Cuando llegas a Luxemburgo lo primero que te sorprende es la vulgaridad. Así como su suntuoso paisaje forma parte del universo natural e histórico de las Ardenas, con numerosos recuerdos del general Patton y de los hechos de armas contra la última ofensiva de los nazis, Luxemburgo, lo que se llama Luxemburgo, no deja de ser un lugar como cualquier otro, poca cosa. Es una especie de Gibraltar sin mar, que eso precisamente quiere decir la palabreja originaria Lucilinburhuc, 'pequeña ciudadela' o 'pequeño fortín', una especie de eco de lo que fue al otro lado del Mosela la ciudad de Tréveris , en Alemania, pero sin tener nada de comparable a la extraordinaria Porta Nigra dejada allí por los romanos, el Anfiteatro ni a la Basílica de Constantino el Grande o a la catedral de San Pedro. Luxemburgo nació como una fortificación más de un determinado tiempo de guerra y ahora, que de guerra ya no hay, es sólo una curiosidad, un paraíso bancario, parece que si no es el lugar con la mayor densidad de más bancos del planeta poco le falta. En mi vida he visto o intuido más bancos juntos, el negocio es tan floreciente como discreto y es el país con la renta más alta de todo el planeta. Es independiente de Holanda desde 1890, hace cuatro días como quien dice, cuando Antoni Gaudí ya llevaba ocho años en Barcelona con las obras de la Sagrada Família.

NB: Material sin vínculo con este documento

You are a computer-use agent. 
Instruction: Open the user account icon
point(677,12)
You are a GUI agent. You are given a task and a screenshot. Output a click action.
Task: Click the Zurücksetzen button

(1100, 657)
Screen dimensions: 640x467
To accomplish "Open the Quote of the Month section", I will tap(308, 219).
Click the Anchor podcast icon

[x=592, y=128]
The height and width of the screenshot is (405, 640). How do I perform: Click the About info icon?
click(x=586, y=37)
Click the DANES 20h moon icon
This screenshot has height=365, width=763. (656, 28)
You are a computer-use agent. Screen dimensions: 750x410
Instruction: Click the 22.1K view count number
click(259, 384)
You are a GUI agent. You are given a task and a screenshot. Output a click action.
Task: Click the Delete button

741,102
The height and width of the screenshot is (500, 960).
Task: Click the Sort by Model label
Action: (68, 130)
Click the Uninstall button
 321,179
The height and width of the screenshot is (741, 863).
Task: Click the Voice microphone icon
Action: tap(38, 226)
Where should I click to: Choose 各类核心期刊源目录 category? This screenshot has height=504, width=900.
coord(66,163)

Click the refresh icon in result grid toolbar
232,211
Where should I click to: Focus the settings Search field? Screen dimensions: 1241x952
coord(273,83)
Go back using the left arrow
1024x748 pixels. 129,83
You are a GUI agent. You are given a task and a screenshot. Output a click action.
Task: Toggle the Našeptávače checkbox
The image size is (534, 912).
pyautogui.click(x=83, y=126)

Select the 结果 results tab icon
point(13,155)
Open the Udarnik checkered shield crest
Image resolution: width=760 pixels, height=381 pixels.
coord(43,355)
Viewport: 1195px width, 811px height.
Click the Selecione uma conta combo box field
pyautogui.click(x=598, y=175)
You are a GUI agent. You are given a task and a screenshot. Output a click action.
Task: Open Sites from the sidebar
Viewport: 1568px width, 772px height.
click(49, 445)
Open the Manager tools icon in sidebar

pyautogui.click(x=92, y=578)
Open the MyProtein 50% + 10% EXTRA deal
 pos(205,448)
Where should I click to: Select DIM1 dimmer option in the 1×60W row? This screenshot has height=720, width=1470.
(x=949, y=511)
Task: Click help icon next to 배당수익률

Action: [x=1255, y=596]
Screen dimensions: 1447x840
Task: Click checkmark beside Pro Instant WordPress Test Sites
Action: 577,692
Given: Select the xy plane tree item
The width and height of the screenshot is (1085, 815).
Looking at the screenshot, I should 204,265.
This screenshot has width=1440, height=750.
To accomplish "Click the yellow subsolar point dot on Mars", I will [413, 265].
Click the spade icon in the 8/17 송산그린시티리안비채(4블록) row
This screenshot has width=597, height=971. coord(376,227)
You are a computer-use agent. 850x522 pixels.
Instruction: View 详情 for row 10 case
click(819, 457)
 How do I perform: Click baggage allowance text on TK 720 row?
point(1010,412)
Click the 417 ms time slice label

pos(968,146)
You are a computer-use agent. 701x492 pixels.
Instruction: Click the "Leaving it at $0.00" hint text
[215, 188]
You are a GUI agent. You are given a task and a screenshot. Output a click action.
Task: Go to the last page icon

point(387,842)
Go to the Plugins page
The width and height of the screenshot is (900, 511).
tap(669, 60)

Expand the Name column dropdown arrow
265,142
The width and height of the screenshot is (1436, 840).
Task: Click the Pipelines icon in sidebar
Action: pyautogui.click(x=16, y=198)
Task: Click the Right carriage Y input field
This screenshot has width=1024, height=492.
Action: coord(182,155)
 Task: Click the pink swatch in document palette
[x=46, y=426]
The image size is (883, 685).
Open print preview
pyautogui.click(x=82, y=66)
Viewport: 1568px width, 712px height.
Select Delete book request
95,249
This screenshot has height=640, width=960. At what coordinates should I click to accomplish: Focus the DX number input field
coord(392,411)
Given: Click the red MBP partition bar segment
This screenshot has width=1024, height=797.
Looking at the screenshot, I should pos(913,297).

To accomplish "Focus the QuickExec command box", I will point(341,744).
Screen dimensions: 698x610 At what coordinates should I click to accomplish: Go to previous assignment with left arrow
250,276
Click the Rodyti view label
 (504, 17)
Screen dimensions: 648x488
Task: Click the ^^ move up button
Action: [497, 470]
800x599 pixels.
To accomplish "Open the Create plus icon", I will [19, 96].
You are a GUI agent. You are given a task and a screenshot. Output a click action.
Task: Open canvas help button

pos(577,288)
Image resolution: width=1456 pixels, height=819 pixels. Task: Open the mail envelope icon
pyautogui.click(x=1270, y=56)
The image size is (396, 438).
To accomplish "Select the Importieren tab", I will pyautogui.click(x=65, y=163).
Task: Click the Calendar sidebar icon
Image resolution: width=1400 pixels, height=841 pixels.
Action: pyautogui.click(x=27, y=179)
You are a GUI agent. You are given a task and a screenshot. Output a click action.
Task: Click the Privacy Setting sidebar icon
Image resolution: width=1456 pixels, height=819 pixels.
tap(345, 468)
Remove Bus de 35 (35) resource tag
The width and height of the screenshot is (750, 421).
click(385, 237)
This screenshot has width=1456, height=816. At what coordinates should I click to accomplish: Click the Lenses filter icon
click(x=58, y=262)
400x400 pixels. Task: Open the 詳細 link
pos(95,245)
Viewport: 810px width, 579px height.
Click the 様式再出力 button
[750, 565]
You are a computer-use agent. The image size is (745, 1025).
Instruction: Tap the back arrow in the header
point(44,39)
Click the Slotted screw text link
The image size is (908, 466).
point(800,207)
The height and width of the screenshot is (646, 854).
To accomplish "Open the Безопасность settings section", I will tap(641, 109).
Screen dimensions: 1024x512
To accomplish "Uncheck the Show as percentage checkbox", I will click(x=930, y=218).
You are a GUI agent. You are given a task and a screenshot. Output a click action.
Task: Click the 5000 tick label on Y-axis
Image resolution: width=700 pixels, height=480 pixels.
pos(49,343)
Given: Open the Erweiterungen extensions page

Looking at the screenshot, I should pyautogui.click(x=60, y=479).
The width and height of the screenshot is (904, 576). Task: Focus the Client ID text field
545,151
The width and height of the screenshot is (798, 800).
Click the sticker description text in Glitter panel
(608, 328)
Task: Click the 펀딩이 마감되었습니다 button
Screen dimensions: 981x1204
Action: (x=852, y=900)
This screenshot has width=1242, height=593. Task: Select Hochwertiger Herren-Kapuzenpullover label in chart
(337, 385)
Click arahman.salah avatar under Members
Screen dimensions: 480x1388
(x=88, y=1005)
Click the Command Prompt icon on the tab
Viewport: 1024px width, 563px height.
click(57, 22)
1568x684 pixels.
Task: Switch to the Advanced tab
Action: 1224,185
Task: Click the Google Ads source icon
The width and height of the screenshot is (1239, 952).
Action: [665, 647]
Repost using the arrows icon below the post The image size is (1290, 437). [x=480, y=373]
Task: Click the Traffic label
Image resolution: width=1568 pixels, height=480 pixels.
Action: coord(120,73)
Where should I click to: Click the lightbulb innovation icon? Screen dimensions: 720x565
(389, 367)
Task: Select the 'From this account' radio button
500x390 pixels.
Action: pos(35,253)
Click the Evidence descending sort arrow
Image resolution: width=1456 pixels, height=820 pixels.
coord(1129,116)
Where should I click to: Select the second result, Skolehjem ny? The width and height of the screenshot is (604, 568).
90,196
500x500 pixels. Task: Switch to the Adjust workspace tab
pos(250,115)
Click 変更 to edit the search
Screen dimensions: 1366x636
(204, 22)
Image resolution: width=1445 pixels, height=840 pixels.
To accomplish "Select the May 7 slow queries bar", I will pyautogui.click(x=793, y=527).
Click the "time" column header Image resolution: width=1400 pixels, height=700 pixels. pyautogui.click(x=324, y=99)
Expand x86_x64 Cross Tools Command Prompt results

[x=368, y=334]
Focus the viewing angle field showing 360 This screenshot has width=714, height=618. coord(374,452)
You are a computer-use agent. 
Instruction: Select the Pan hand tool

Fue en Luxemburgo, país de opereta, donde el editor españolista Juan Max Lacruz Bassols me dijo dos cosas en un perfecto catalán, de barcelonés pijo, que Jean-Claude Juncker era un superdotado y que Catalunya era un invento, una falsa nación. Pues muy bien. Precisamente me lo dijo allí, en Luxemburgo, indudablemente un excelente lugar para reflexionar sobre el poder del dinero y sobre la arbitrariedad de las fronteras. De Juncker ya sabía que era un pícaro y pensé que, pobre, en un lugar donde llueve tantos días y donde todo es tan gris el aburrimiento puede devenir fenomenal y, por supuesto, la afición al vino blanco se puede desatar como una tormenta. En compañía de Lacruz también pude apreciar la luxemburguesa altivez, la contundente altanería de quien se sabe inseguro, en una posición teatral, de guiñol, ese es el por qué del desdén insatisfecho con el que contemplan los problemas de los demás, sobre todo si proceden del Mediterráneo, de donde les vino la civilización romana y ahora les dan inesperados dolores de cabeza. Luxemburgo piensa en su bienestar material mientras que, por obra y gracia del imperialismo lingüístico de los francófonos belgas y franceses, está desapareciendo su cultura originaria, sus antiguas raíces germánicas y su lengua propia, como cualquier ciudad de provincias que dependa de París. Mientras aluden con gran ceremonia de una supuesta lengua luxemburguesa lo cierto es que todo el mundo habla y vive en francés. Una lengua que no es precisamente expansiva ni internacionalmente demasiado útil. Después tienen su segundo gran problema nacional, del que me pude enterar medio en secreto, pasando el Pont Rouge, un puente que comunica la vieja ciudad con el ensanche urbanístico de las instituciones europeas, un puente muy alto desde el cual los suicidas locales toman su última decisión. “Los datos de suicidios de Luxemburgo son escalofriantes, digan lo que digan las autoridades” me cuchichean con serio semblante.

No hacía ni un año que en Ámsterdam, en casa de un amigo fabulosamente rico e ingenuamente idealista, músico chill out a sus horas, me anunció que, como holandés, no entendía demasiado lo que nos estaba pasando a los catalanes, que no entendía qué le había dado ahora a su querida Barcelona. Que él era siempre partidario de eliminar las fronteras y de prescindir del dinero. “Sí, le respondí, efectivamente tus ideas son bienintencionadas, pero ¿te das cuenta de que todos los que sois ricos y estáis protegidos por una frontera, más allá de las palabras, jamás renunciáis a ninguna de las dos cosas?”.